E há ainda um outro problema, simultaneamente cultural e social: como utilizar, definir e refletir sobre a noção de consentimento do ponto de vista jurídico. Sabemos, com base em estudos – Nature, maio 2023 por exemplo – e no senso comum, que o medo nem sempre se manifesta em resistência física ou mesmo num “não”, seja ele alto e bom som ou mal sussurrado. Entretanto, o “sim” surge de diferentes formas e por diferentes razões. Embora o conceito possa estar presente nos costumes e no vocabulário, do ponto de vista jurídico é uma questão complexa.

Nas colunas de Libération, a feminista e jurista americana Catherine MacKinnon – a quem se deve a batalha jurídica pela definição de assédio sexual, e que acaba de publicar Le Viol redéfini  (“A violação redefinida”, Flammarion 2023) – opõe-se à alteração da lei em França, que define a violação como um ato sexual cometido com “violência, coação, ameaça ou surpresa”.

“Se querem mudar a lei, tornem explícitas as desigualdades de género que existem nas empresas, nas relações íntimas, nos casais e nas famílias. Como é que se pode exercer o consentimento quando se está numa situação de desigualdade social? O consentimento é usado para justificar a obediência dos que não têm poder à lei dos poderosos”, explica MacKinnon. Segundo o jurista, a lei atual deveria ser melhorada não com o conceito de consentimento, mas “incluindo a dimensão da desigualdade: classe, idade, ‘raças’, estatuto de minoria, nacionalidade, religião, deficiência, a lista é extensa e detalhada na lei”.


Sobre a violência baseada no género 

Em todo o mundo, 45.000 mulheres e meninas foram mortas por um parceiro ou parente em 2022, de acordo com estimativas do relatório da ONU Mulheres Assassinatos de Mulheres e Meninas Relacionados ao Gênero (Femicídio/Feminicídio)

Na Europa, cerca de duas mulheres são mortas todas as semanas por um parceiro ou familiar, segundo a Comissão Europeia. Os dados não são precisos devido a definições imprecisas e a uma recolha de dados heterogénea.
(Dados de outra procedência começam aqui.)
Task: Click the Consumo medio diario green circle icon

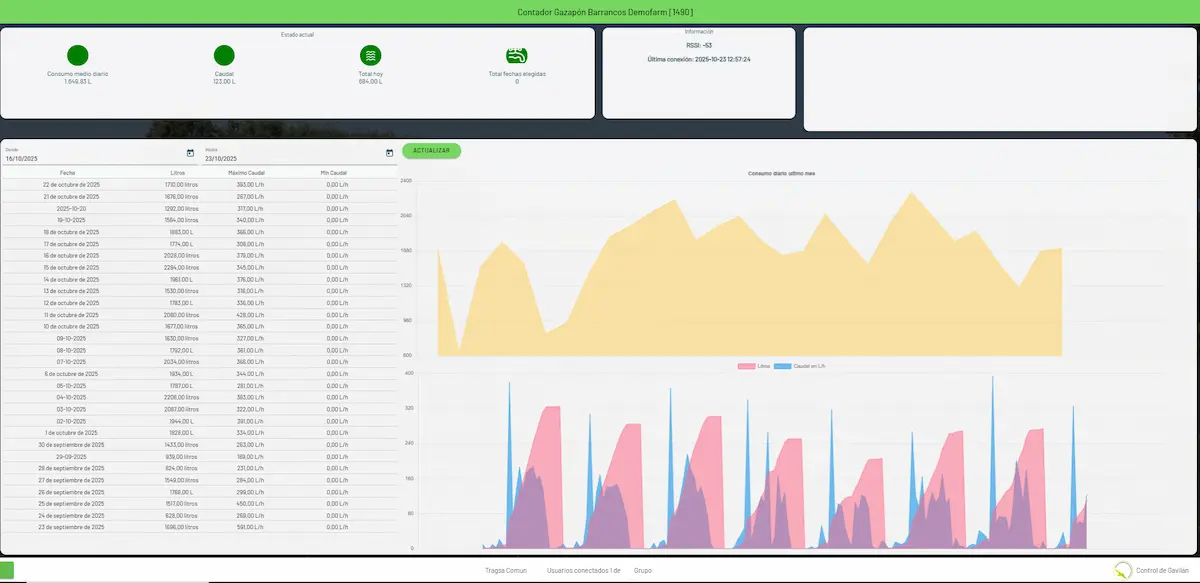Action: 77,56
O estudo do MIIR realizado com a Rede Europeia de Jornalismo de Dados (EDJNet) que publicámos em 2022 relata que mais de 6 500 mulheres (uma estimativa conservadora) morreram na UE às mãos de um parceiro ou membro da família entre 2011 e 2021.
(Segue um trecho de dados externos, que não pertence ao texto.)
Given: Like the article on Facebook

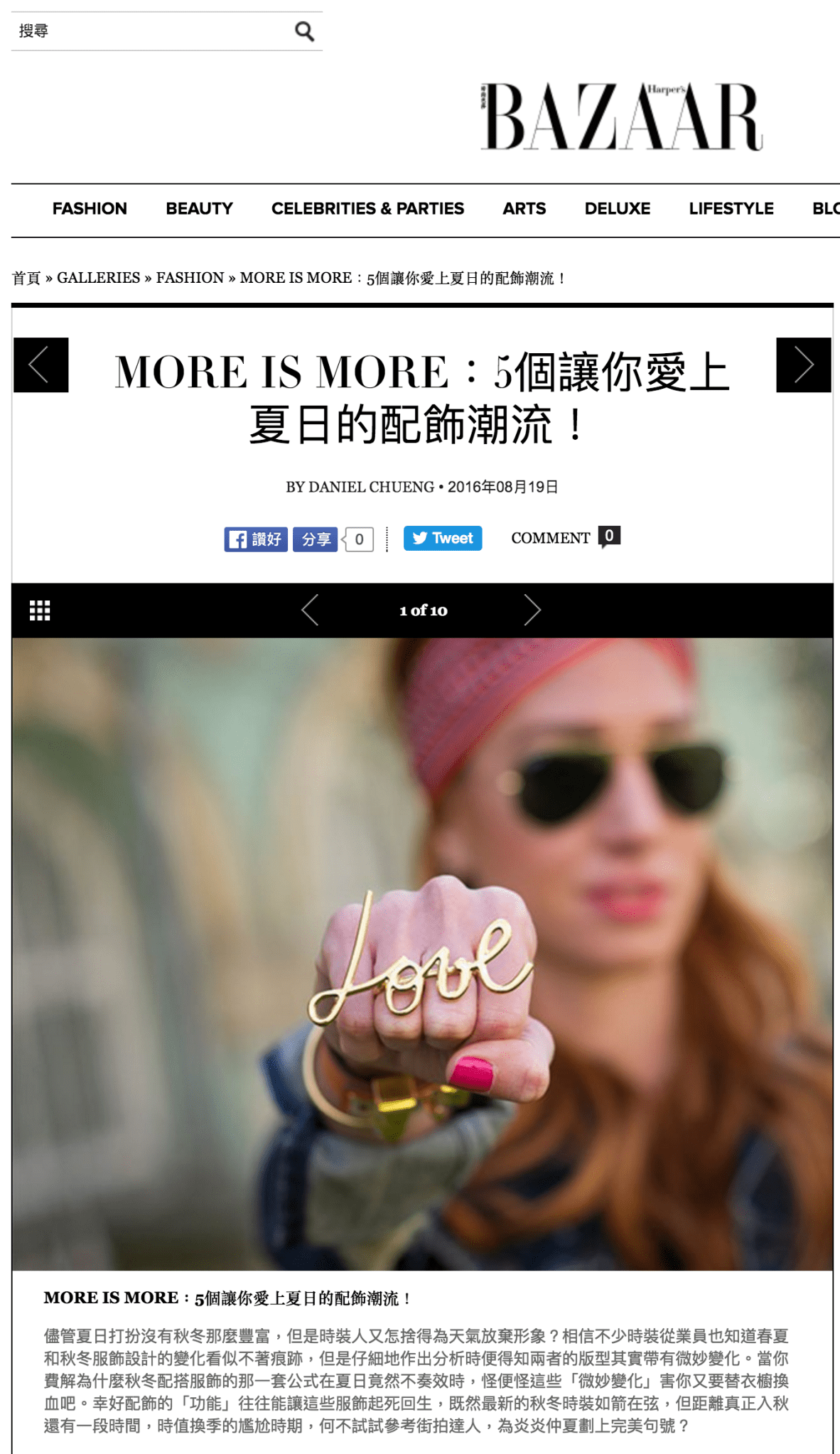Looking at the screenshot, I should (x=256, y=539).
No dia 1 de outubro, a Convenção de Istambul para a Prevenção e o Combate à Violência contra as Mulheres e a Violência Doméstica entrou em vigor na UE, Eunews reports. Isto apesar de seis países se recusarem a ratificá-lo (Bulgária, República Checa, HungriaLetóniaLituânia e Eslováquia). De acordo com o referido TfUe, terão de o cumprir porque os acordos internacionais celebrados pela União “vinculam as instituições da UE e os estados-membros”.

Patriarcado está ferido, por isso está mais feroz – Entrevista com Ilda Dominijanni

Graziella Balestrieri | L’Unità | 22 novembro | IT

Giulia Cecchettin era uma estudante de 22 anos. Em 11 de novembro, foi assassinada pelo seu ex, Filippo Turetta, com quem mantinha uma relação de amizade. Desde o início do ano, segundo os dados do Ministério do Interior italiano, foram assassinadas 102 mulheres. 82 destas mulheres foram mortas num contexto familiar e/ou íntimo, e 53 foram mortas pelo seu parceiro (ou ex-parceiro).

A jornalista Ida Dominijanni, entrevistada por L’Unità, faz uma leitura sistémica deste fenómeno contra os discursos – difundidos em talk shows, ou por políticos – que o reduzem a simples crime ou desvio individual. “Há todo um sector de fazedores de opinião que se surpreende com o facto de haver menos femicídios em Itália do que nos países do Norte da Europa, e que conclui que é, portanto, errado atribuir o femicídio a uma cultura patriarcal. Por detrás desta objeção está uma total ignorância do que é o patriarcado. O patriarcado é um sistema sociossimbólico transcultural, que se encontra sob várias formas em diferentes culturas, e não é derrotado pela democracia. Estamos a lidar com um pós-patriarcado, que já não é o patriarcado tradicional, no qual as mulheres nem sequer precisavam de ser mortas, porque eram domesticadas. Agora temos um patriarcado ferido, ferido pela liberdade conquistada pelas mulheres, que depois reage a essa liberdade de uma forma brutal”.